YOUR OBJECTIVE
Retype the lines below exactly, from the one that contains "You are a computer-use" through the last, and leave every picture out.

SOURCE DATA
■ ■ ■ ■ ■ ■ ■

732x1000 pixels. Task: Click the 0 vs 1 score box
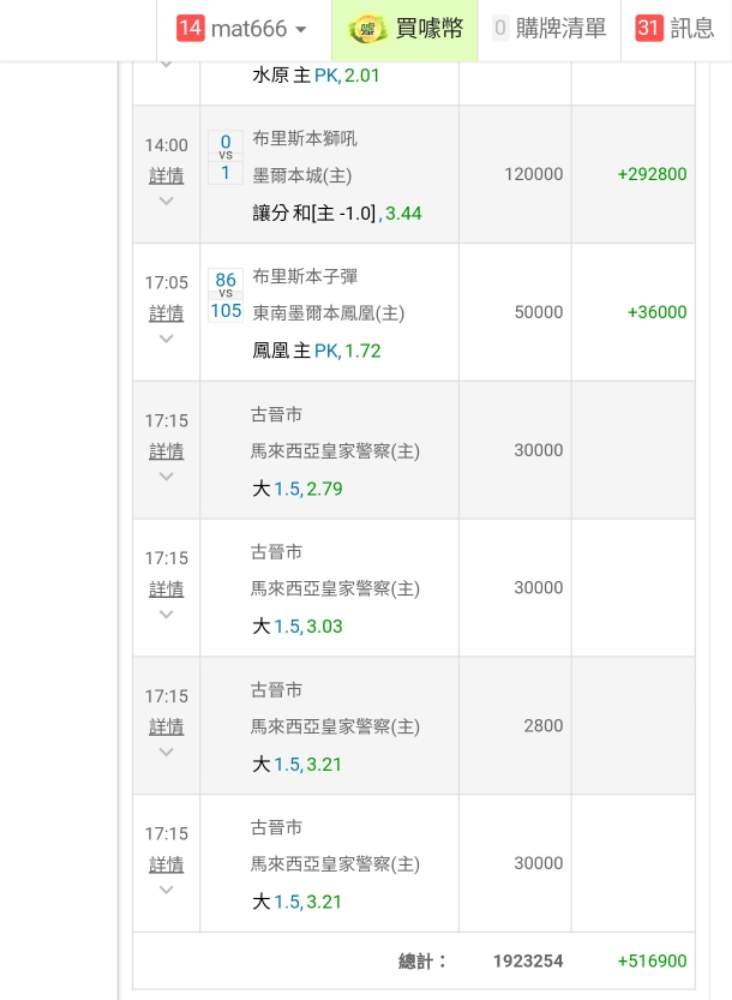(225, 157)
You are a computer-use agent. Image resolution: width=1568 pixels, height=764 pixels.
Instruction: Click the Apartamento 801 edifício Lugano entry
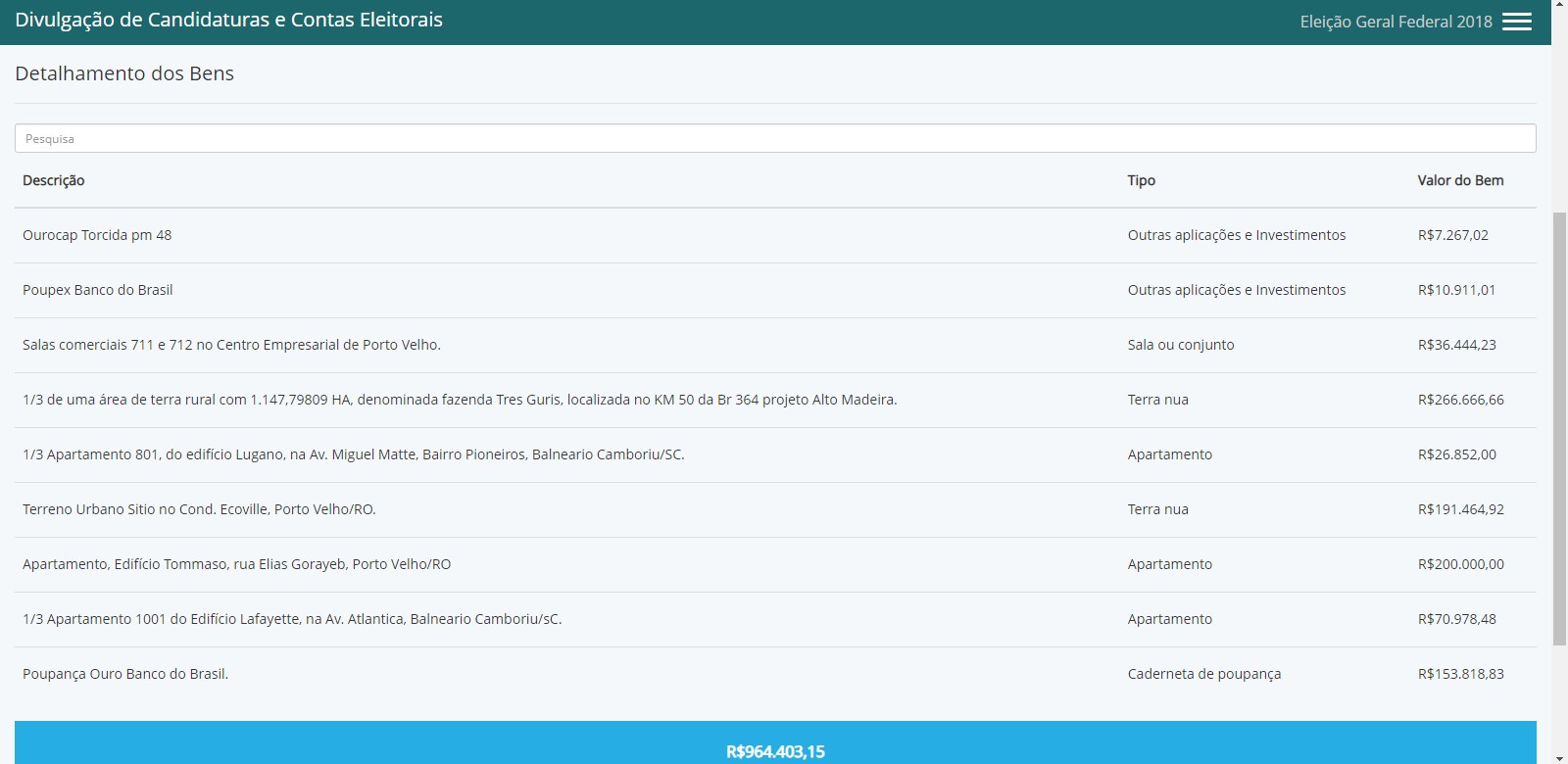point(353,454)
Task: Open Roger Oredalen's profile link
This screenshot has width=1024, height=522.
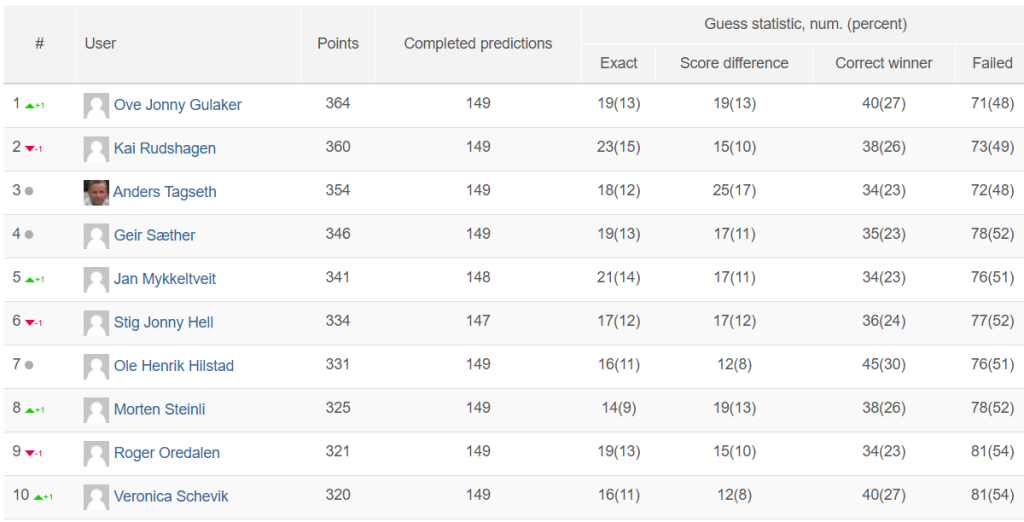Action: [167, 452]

■ ■ ■ ■ ■ ■ ■

RESPONSE
You are a computer-use agent. Image resolution: width=1568 pixels, height=764 pixels.
Instruction: Click the Apartamento 801 edifício Lugano entry
point(353,454)
Task: Open Roger Oredalen's profile link
This screenshot has width=1024, height=522.
Action: [167, 452]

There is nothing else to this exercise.